About Pound (earlier in the interview—seems Wright’d jump at mention of Stevens for all the ambivalence he shows regarding Pound), and “lifelong ‘imagist’ tendencies (small i, however)”:
I have . . . in a younger, more naïve period, cited Pound as my first major poetic influence. At least from a writer. And, boy, have I been hoisted on that halyard ever since. I read Pound forty years ago. He was the first poet I ever read seriously, and I haven’t had much to do with him since (though I did teach a seminar at UC Irvine on him about twenty years ago). I wasn’t sophisticated enough at the time to keep my mouth shut, to, as Robert Frost advised, leave no track. In any case, sure, I learned a lot from him. I’m proud to have learned from a great poet and not someone popular from the generation above me, as is so often, and unwisely, the case. [There you go, acolytes and sycophants.] And from whom one has to go about unlearning over the years. I’ve said what I have to say about Pound—the great poet gone wrong, botching his own work, unable to keep his public mouth shut (as Eliot did, as others did), a small-time Lear ranting and temporarily insane in the cages (where, ironically, he wrote some of his most beautiful stuff), all that . . . Old loves rise up from the dark every so often, but it’s best remembered that the dark is where they live now. Whatever it was I got from him I got decades ago, and have since assimilated or subsumed into my own manner. Whatever that manner is. I thank him for early advice, I thank him for opening the poetic impulse in me that until I read him had found no outlet, but I carry no torch.

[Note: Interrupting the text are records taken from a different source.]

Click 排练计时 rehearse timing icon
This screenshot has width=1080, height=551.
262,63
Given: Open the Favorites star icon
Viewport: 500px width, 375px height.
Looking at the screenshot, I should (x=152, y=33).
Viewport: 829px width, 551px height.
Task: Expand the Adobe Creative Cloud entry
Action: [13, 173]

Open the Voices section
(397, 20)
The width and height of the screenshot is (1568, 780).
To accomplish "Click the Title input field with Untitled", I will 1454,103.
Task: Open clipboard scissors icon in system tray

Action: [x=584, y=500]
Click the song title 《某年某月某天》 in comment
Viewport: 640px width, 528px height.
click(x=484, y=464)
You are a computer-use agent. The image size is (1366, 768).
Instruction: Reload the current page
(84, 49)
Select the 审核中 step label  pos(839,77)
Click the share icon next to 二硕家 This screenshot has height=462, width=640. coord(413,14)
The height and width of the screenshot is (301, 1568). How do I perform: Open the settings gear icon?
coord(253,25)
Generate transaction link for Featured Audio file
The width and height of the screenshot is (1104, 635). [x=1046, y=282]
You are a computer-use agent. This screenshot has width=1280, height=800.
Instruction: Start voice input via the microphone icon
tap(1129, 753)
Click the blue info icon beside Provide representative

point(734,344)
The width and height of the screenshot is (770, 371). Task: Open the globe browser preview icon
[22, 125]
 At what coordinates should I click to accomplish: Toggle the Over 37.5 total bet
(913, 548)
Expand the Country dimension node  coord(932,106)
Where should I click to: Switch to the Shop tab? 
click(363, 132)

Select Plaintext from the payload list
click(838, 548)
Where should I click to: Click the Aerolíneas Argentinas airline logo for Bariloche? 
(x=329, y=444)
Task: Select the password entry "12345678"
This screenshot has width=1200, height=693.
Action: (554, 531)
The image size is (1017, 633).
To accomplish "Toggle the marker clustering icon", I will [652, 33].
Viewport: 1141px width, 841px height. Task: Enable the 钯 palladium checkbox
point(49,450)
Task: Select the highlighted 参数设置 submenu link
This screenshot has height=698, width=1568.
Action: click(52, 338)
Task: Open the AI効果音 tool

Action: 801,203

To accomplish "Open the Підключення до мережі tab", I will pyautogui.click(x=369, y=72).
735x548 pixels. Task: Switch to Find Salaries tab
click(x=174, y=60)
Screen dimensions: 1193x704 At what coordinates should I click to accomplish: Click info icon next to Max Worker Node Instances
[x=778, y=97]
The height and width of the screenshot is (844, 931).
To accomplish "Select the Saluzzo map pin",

I probably related here before how, late ’eighties one evening at the Guggenheim (a shiny black Volkswagen beetle park’d in front, absolutely cover’d with tiny lightbulbs that went on and off in “waves,” a man who look’d like what I imagine Giorgio Armani looking like lounging petulantly near it—maybe a better show than what went down inside), in a reading of—I think—“Southern writers,” Wright, in a garish tie (comportment in cartoonish accessories related to thin line between comic and ominous?) at the podium related how he’d “got” the tie off Ezra Pound, “who’d got it off a man named Yeats.” Ah, lineage. First it’s a lifeline, then it’s a strangling rope. What O’Hara call’d “the divine trap.”



A terribly pertinent letter to Peter Schjeldahl here. Pertinent to “everything and everything,” the way anything one prefers is. (I do like the Bartleby-inflect’d scrawl of Schjeldahl’s reply to Modern Painters.) What is art that ’d “prefer not to” be art? or judged so?